### Task material ###

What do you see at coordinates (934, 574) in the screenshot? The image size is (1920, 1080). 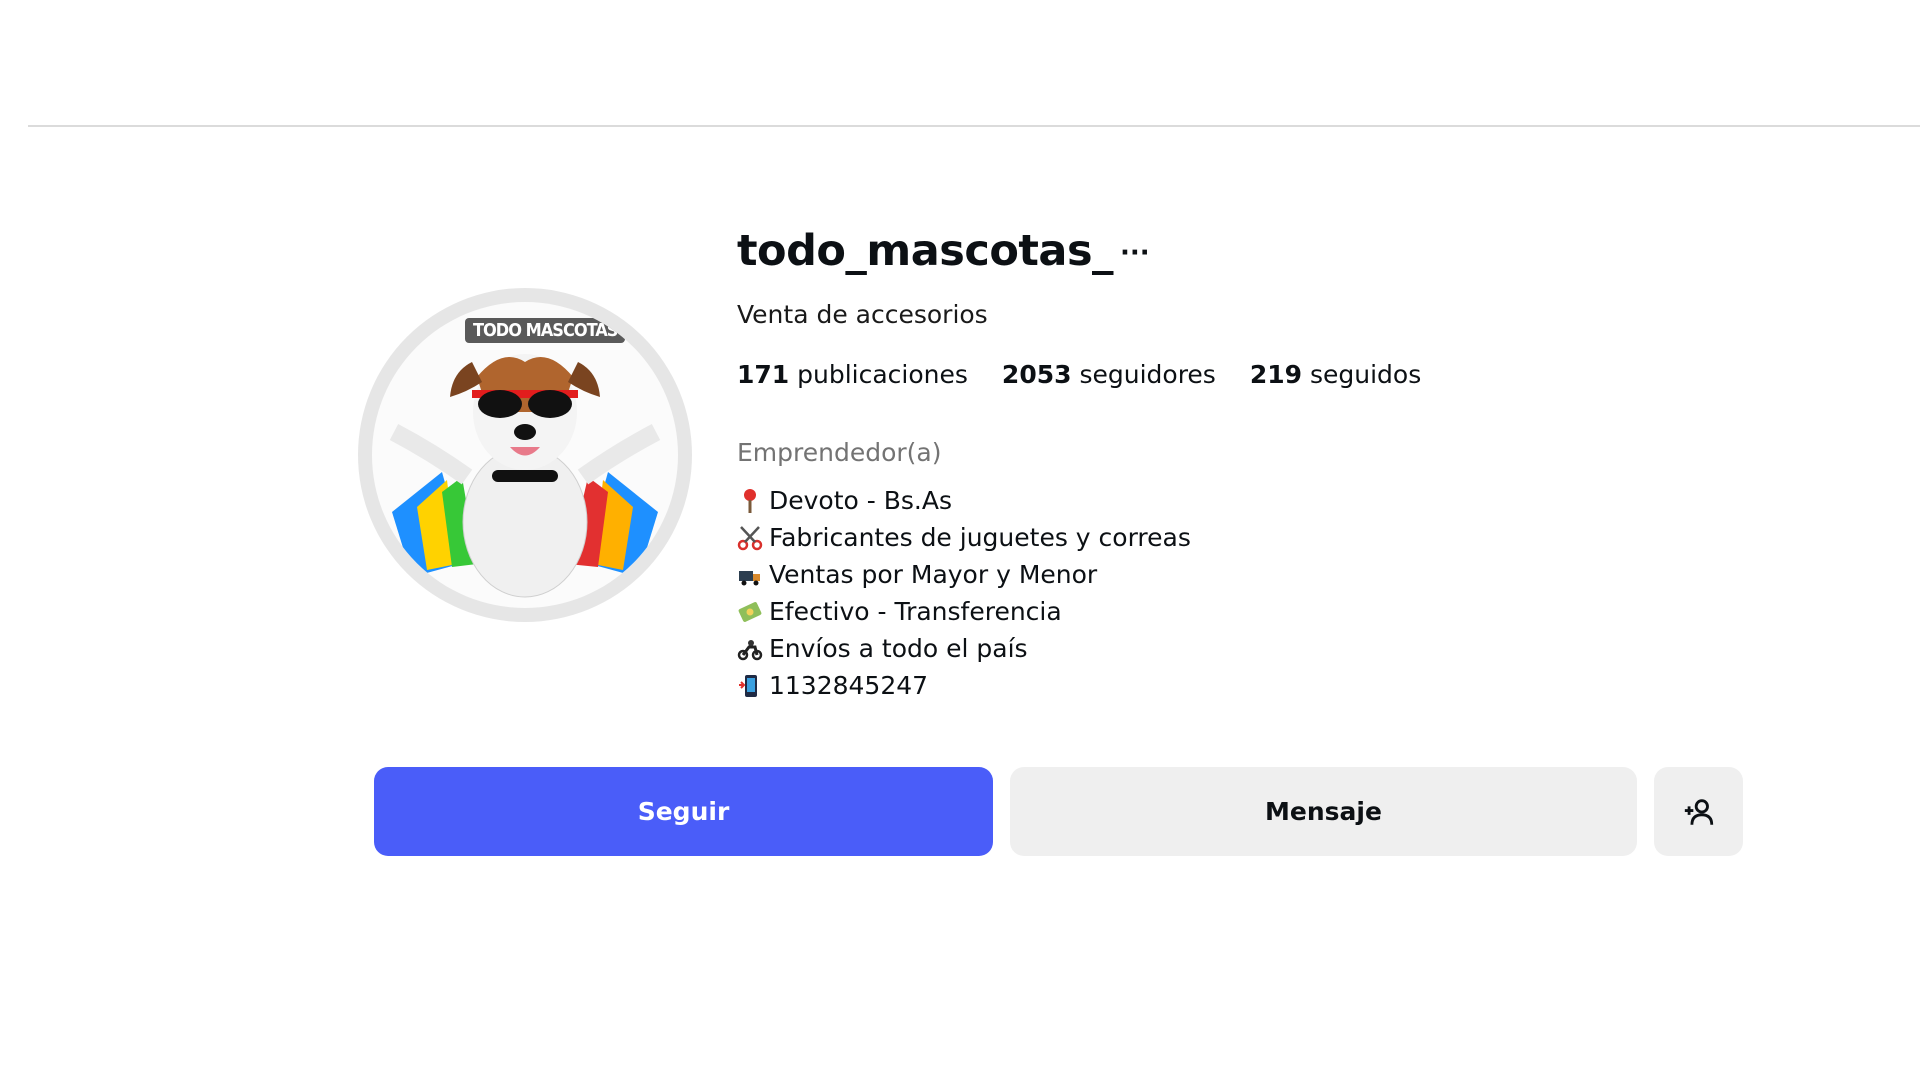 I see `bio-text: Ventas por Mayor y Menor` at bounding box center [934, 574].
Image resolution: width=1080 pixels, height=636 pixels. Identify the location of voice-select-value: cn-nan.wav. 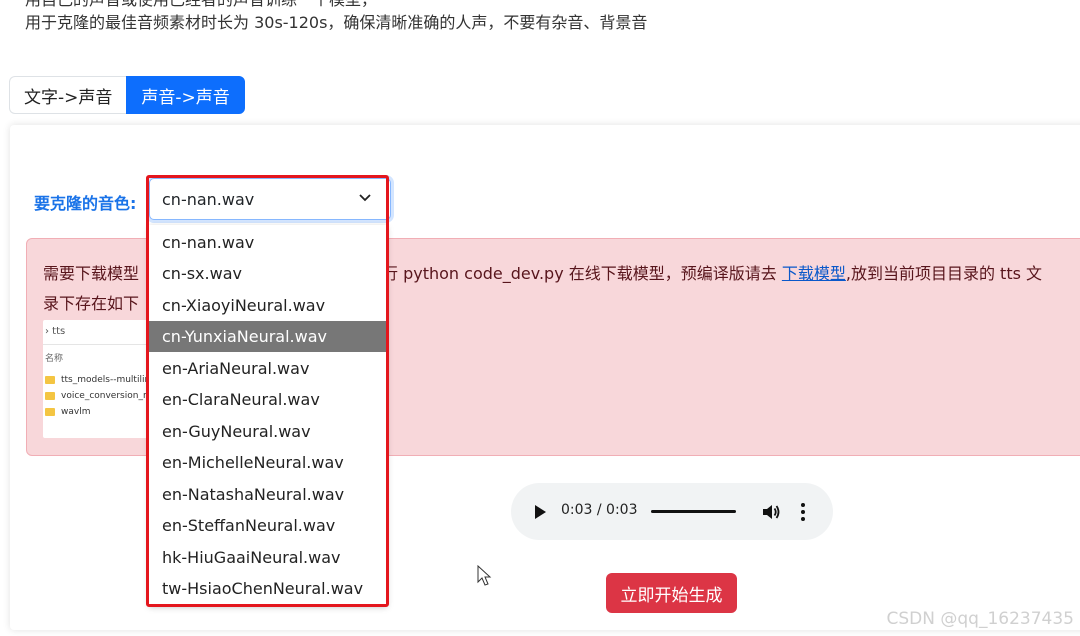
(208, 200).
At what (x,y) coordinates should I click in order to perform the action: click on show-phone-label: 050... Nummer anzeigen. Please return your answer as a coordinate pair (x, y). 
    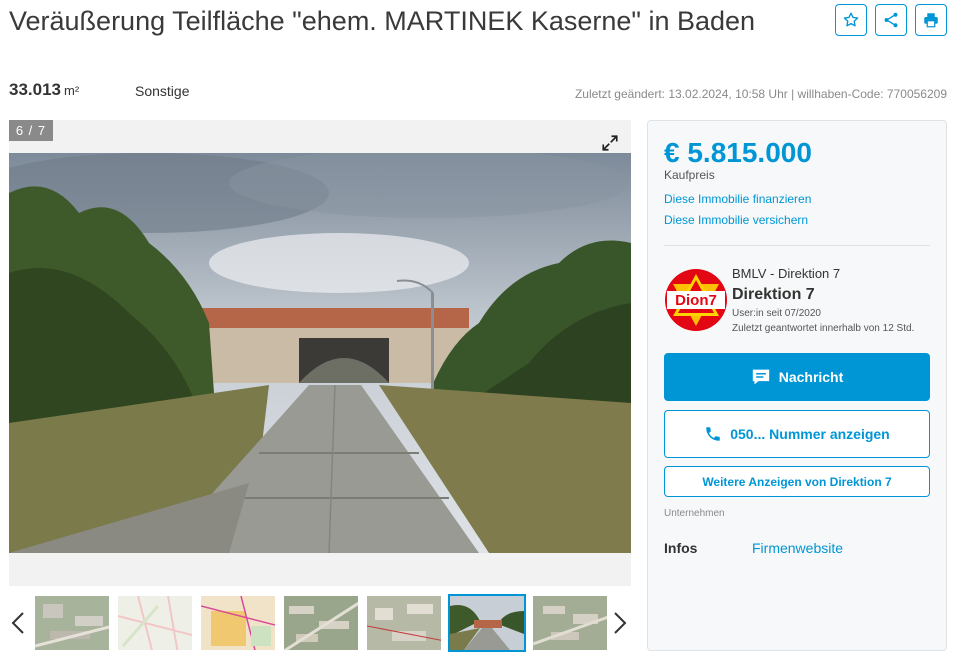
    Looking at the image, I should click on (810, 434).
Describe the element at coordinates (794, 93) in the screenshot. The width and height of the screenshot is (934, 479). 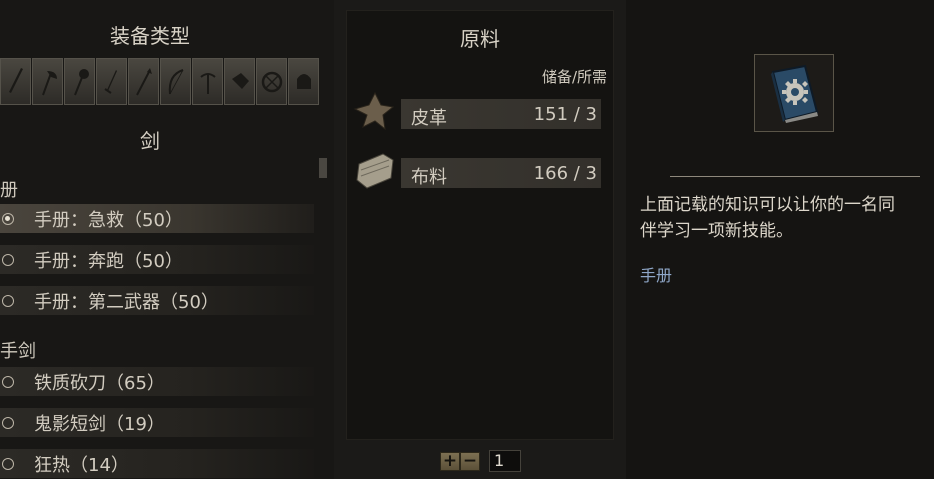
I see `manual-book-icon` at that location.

###
### Task material ###

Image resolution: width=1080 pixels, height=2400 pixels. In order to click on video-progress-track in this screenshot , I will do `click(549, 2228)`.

###

What the exercise asks
Rewrite the material from the line with "At what (x,y)" to the line with "at that location.", swapping "screenshot" for "screen capture" and keeping everything else unchanged. Leave the pictures out of your answer.

Answer to the exercise
At what (x,y) coordinates should I click in order to perform the action: click on show-phone-label: 050... Nummer anzeigen. Please return your answer as a coordinate pair (x, y). 
    Looking at the image, I should click on (810, 434).
Describe the element at coordinates (794, 93) in the screen capture. The width and height of the screen capture is (934, 479). 
I see `manual-book-icon` at that location.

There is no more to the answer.